___ Data under study ___

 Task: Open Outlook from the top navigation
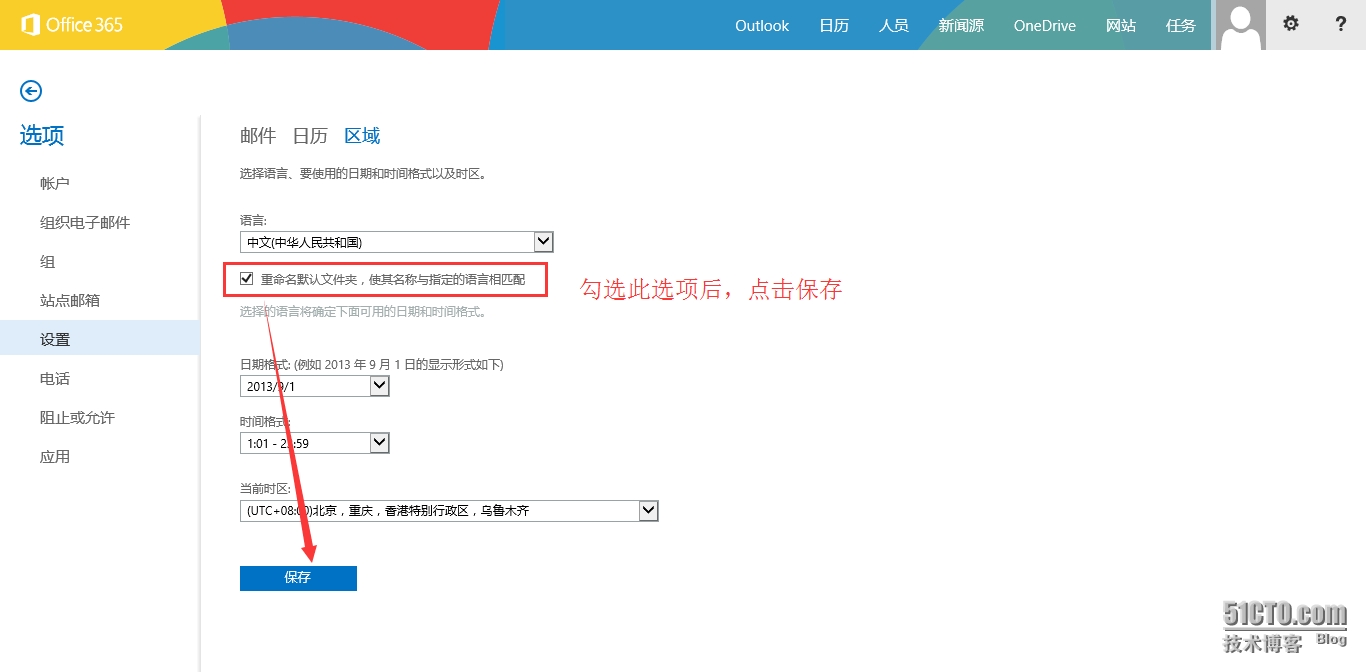click(x=762, y=26)
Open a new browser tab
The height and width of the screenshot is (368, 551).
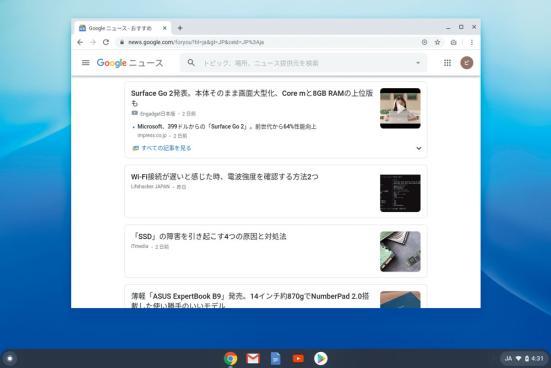tap(180, 28)
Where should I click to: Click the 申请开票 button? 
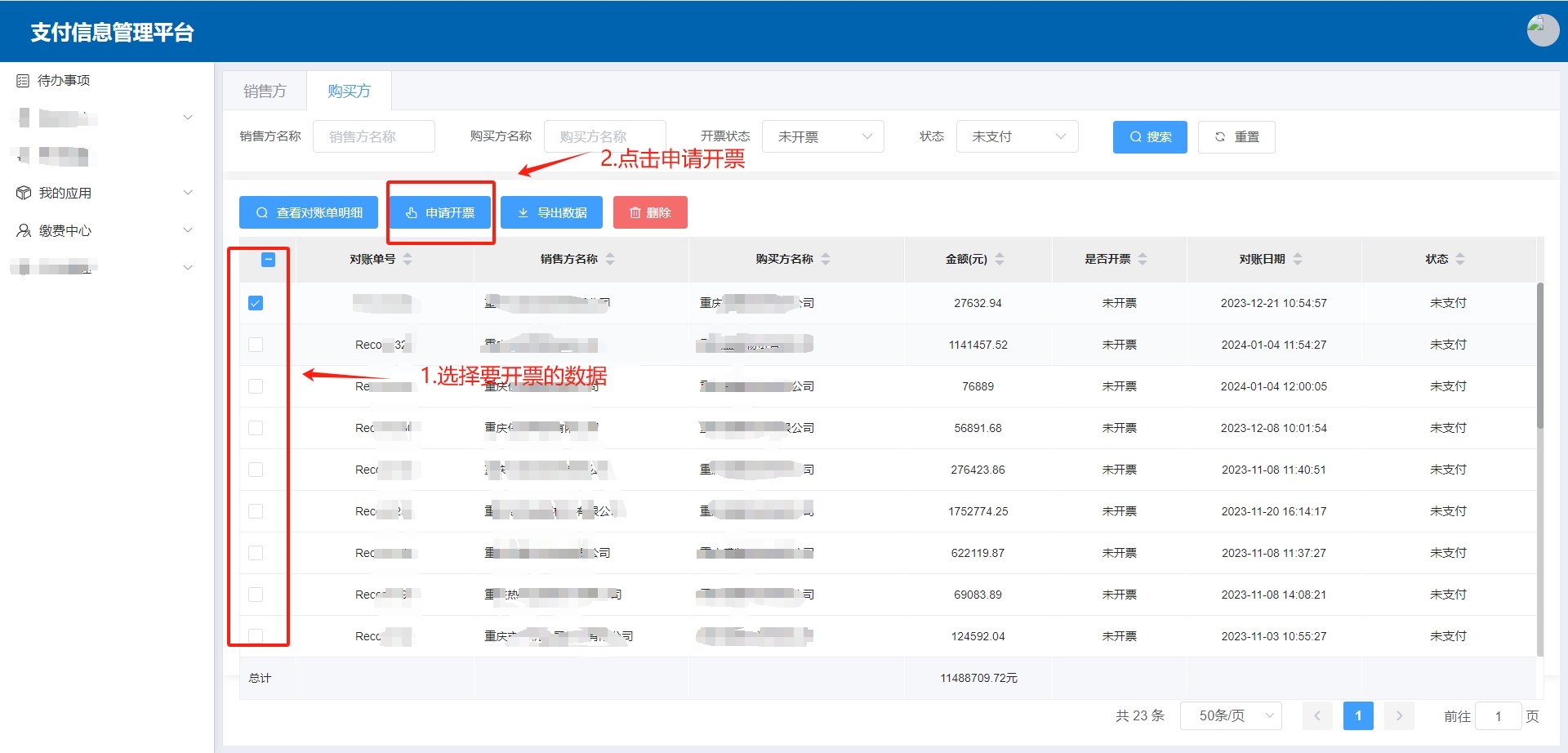pyautogui.click(x=440, y=213)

___

**Exercise brief**
Return each entry above unchanged. Leave the pictures out.

**Response box**
 Task: Open Outlook from the top navigation
click(x=762, y=26)
Open a new browser tab
The height and width of the screenshot is (368, 551).
tap(180, 28)
Where should I click to: Click the 申请开票 button? 
pyautogui.click(x=440, y=213)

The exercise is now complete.